- Information supplied
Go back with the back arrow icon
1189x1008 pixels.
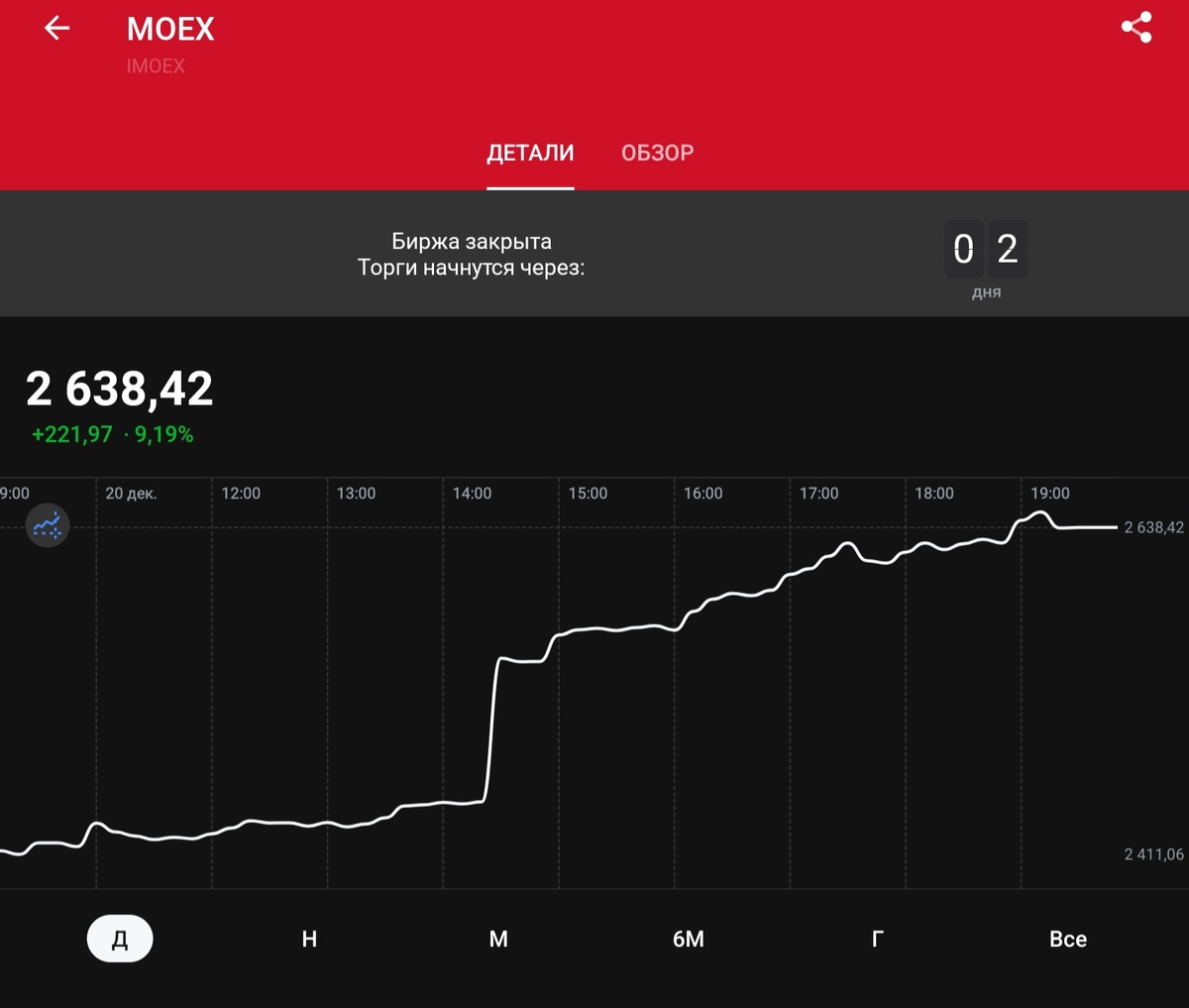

==

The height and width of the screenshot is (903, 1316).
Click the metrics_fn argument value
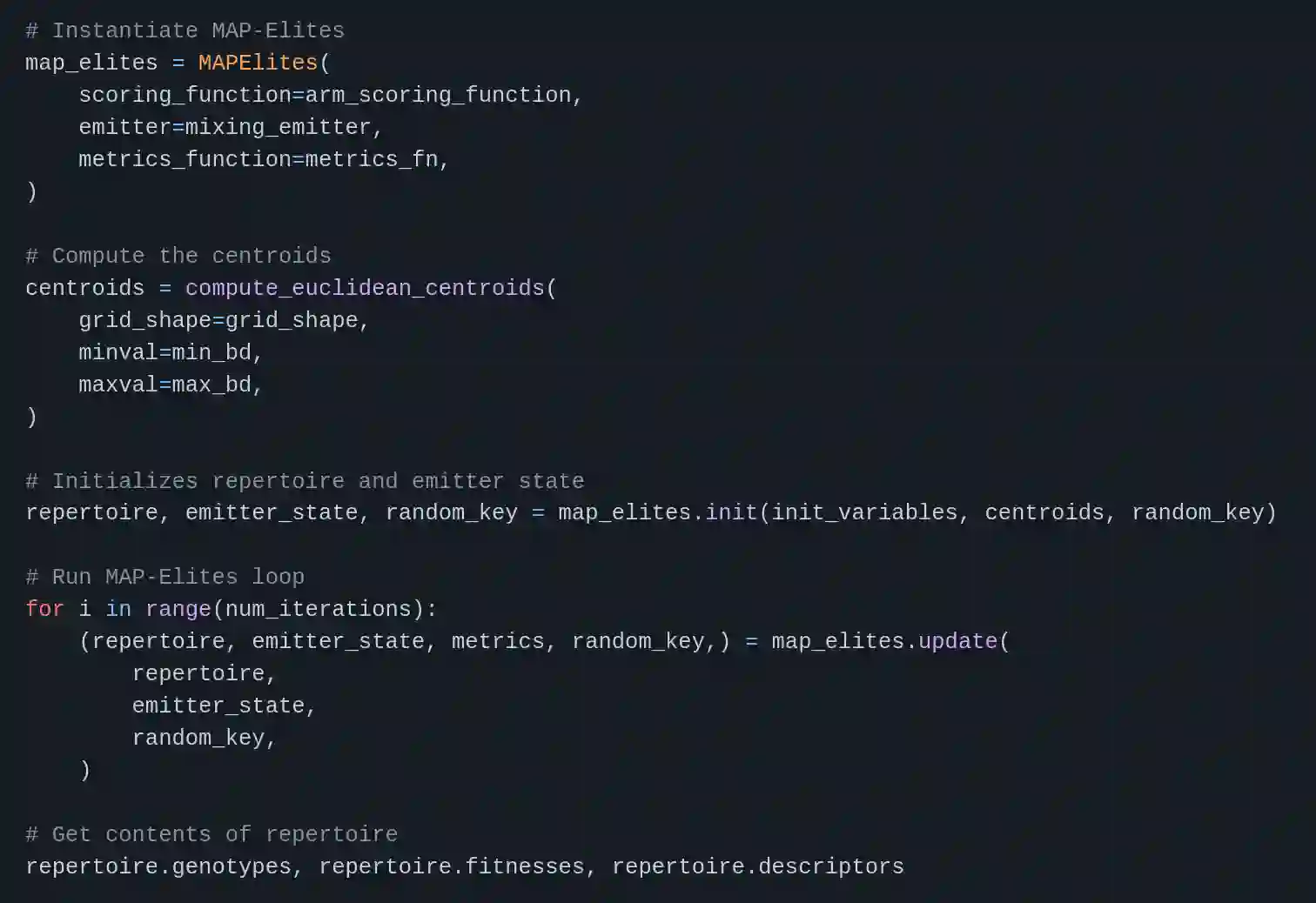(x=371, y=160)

- Exercise details
Please give back exactly the lines of this listing beginning at the line with "Go back with the back arrow icon" and ending with the line with "1189x1008 pixels.", both included, and nothing else.

- Exercise response
Go back with the back arrow icon
1189x1008 pixels.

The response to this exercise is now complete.